start
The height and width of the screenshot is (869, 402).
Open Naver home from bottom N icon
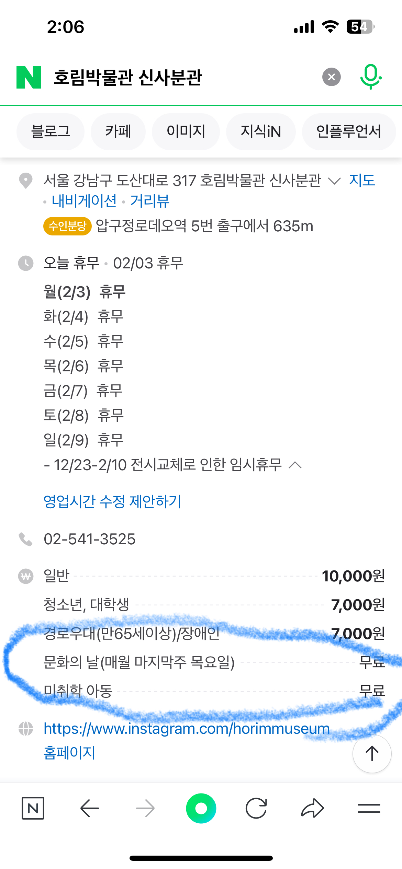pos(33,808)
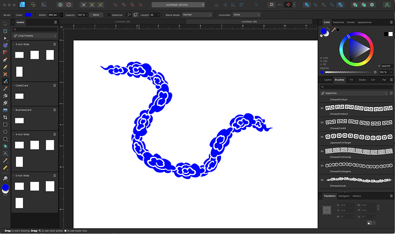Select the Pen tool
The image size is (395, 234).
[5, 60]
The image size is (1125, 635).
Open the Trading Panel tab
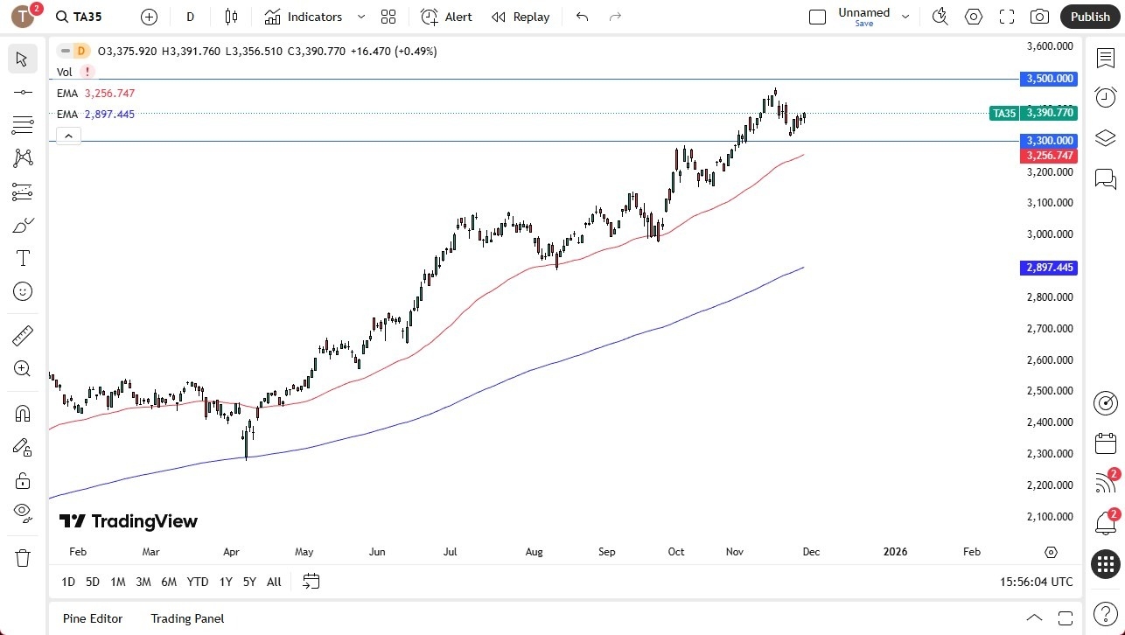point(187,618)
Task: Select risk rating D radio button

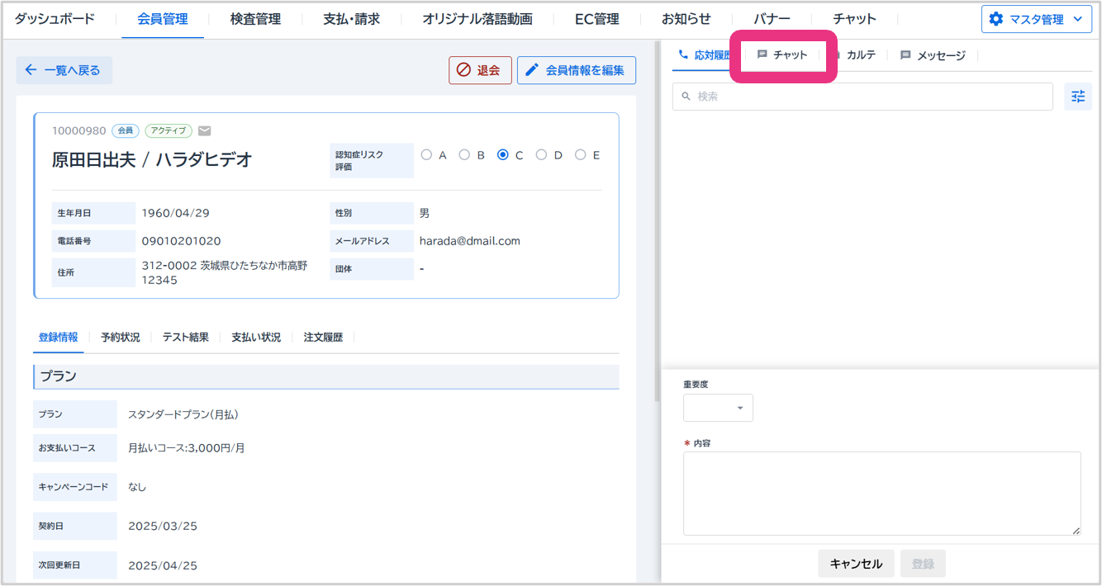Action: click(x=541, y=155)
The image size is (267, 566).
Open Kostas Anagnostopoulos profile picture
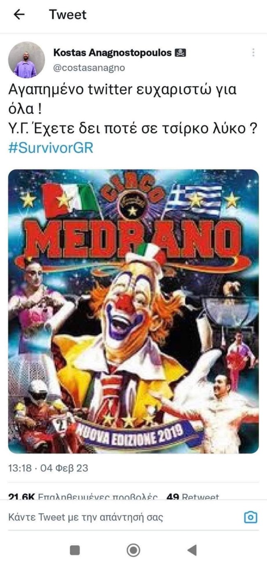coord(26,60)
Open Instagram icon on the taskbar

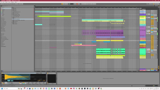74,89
end
* _The exercise_: Copy the listing above word for word, and leave out the pictures.

* _Answer_:
The height and width of the screenshot is (869, 402).
Open Naver home from bottom N icon
pos(33,808)
Select the Pen tool
The image size is (395, 234).
[5, 60]
The image size is (1125, 635).
Open the Trading Panel tab
point(187,618)
Task: Select risk rating D radio button

Action: click(x=541, y=155)
The image size is (267, 566).
Open Kostas Anagnostopoulos profile picture
coord(26,60)
Open Instagram icon on the taskbar

74,89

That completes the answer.